Sonia se puso a pensar. La pregunta sobre qué escribir a Nikolai, sobre si debía escribirle y qué decirle, era un dilema que le atormentaba. Ahora que él ya era oficial y un héroe herido en el campo de batalla ¿estaría bien por su parte recordarle su existencia, como aludiendo a la obligación que tenía para con ella? «Que él haga lo que quiera, a mí me basta con amarle. Y al recibir mi carta puede pensar que le estoy recordando algo.»

—No lo sé, pienso que si él escribe yo le escribiré —dijo Sonia sonriendo alegremente.

—¿Y no te da vergüenza escribirle?

—No, ¿por qué? —dijo Sonia riéndose sin saber por qué.

—Pues a mí me daría vergüenza escribir a Borís. No le voy a escribir.

—¿Y por qué te da vergüenza?

—No sé por qué, pero así es. Me resulta incómodo, me da vergüenza.

—Yo sé por qué le daría vergüenza —dijo Petia, ofendido por la anterior observación de Natasha—, porque estuvo enamorada de ese gordo de las gafas (así llamaba Petia a Pierre), y ahora se ha enamorado de ese cantante (Petia hablaba del profesor de canto italiano de Natasha), por eso le da vergüenza.

—Ay, ya está bien, Petia, no sé cómo no te da vergüenza, nosotras estamos tan contentas y tú no paras de discutir. Mejor hablemos de Nikolai.

—Petia, eres un tonto —dijo Natasha—. No sabes lo encantador y seductor que ha estado hoy —le dijo a Sonia (hablaba del profesor de canto)—. Me ha dicho que no ha escuchado voz mejor que la mía, y cuando canta se le hace un bulto en la garganta, qué encanto.

—Ay, Natasha, ¿cómo puedes pensar ahora en cualquier otro? —dijo Sonia.

—No lo sé. Ahora pensaba que seguramente no quiero a Borís. Es muy amable, y le quiero, pero no le quiero como tú a Nikolai.
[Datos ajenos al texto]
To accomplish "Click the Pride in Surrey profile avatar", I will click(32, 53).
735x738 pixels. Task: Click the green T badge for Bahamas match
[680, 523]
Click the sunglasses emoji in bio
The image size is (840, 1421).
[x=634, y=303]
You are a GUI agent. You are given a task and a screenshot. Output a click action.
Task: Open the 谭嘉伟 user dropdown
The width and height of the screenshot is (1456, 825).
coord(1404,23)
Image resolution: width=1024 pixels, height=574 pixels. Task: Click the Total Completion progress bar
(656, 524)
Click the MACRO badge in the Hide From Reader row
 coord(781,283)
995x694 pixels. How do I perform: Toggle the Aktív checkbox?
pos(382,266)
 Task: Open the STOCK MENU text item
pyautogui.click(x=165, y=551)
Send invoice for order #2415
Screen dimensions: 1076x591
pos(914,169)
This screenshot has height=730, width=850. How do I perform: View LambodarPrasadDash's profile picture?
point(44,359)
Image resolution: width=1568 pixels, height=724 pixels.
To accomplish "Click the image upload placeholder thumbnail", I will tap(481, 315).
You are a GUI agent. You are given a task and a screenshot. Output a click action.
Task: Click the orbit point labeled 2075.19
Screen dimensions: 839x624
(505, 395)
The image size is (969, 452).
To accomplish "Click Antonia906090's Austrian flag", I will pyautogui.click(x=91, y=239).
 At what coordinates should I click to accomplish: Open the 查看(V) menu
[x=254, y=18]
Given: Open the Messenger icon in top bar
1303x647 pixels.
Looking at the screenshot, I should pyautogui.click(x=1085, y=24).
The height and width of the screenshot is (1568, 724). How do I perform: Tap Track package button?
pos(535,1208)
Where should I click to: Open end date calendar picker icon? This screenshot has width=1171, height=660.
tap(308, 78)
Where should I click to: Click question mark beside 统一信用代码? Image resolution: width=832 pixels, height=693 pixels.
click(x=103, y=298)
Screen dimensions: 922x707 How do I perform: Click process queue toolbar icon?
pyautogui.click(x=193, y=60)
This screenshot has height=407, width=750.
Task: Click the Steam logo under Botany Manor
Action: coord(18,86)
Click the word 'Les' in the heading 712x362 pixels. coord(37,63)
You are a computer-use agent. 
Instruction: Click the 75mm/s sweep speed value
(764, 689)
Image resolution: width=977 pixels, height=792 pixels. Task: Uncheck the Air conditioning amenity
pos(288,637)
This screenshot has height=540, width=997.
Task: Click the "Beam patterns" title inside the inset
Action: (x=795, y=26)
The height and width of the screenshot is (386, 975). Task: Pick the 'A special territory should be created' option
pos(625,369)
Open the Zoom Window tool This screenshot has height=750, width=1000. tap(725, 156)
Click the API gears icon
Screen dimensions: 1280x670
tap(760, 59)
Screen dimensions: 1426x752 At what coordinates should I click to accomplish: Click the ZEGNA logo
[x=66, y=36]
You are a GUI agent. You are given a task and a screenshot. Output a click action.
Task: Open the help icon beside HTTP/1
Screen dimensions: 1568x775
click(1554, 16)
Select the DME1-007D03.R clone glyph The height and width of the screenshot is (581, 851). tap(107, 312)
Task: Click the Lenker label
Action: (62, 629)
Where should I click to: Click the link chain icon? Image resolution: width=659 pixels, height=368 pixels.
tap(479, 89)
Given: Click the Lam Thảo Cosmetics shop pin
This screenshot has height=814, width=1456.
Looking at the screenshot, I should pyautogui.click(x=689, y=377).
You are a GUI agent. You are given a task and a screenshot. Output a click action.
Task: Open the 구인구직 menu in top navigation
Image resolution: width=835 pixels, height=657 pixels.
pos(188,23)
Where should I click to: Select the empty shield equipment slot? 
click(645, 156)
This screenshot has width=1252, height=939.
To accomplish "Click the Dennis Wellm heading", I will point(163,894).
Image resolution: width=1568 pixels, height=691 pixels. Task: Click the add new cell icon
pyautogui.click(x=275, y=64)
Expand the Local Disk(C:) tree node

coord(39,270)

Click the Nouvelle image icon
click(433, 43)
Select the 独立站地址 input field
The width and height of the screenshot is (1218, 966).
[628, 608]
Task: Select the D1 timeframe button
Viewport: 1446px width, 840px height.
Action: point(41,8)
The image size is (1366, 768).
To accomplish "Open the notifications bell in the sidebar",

Yo no me hubiera puesto histérica como tú. ¿Por qué no puedo recordarle? —Natasha cerró los ojos—. No puedo, no le recuerdo.

—¿Así que es cierto que estás enamorada de Fecconi? Ah, Natasha, que absurda eres —dijo Sonia con reproche.

—Ahora de Fecconi, antes de Pierre y antes de Borís —dijo enfadada Natasha—. Ahora estoy enamorada de Fecconi, le amo, le amo, me voy a casar con él y seré cantante.

La condesa estaba realmente preparada por las alusiones de

Arma Mijáilovna durante la comida. Al volver a su habitación, no retiraba los ojos del retrato en miniatura de su hijo, realizado en una tabaquera, y lloraba. Anna Mijáilovna se acercó a la habitación de la condesa de puntillas con la carta y se detuvo.

—No entre —dijo al anciano conde, que había ido con ella—, después. —Y cerró la puerta tras de sí.

El conde acercó el oído al ojo de la cerradura y se puso a escuchar.

Al principio escuchó el sonido de una conversación indiferente, después solo el sonido de la voz de Anna Mijáilovna, hablando un largo rato, después un grito, después silencio, después de nuevo ambas voces hablaron a la vez con un tono alegre y después pasos y Anna Mijáilovna le abrió la puerta. En el rostro de Anna Mijáilovna había la expresión orgullosa, feliz y tranquilizadora del cirujano que ha terminado una difícil amputación y que introduce al público para que pueda apreciar su arte.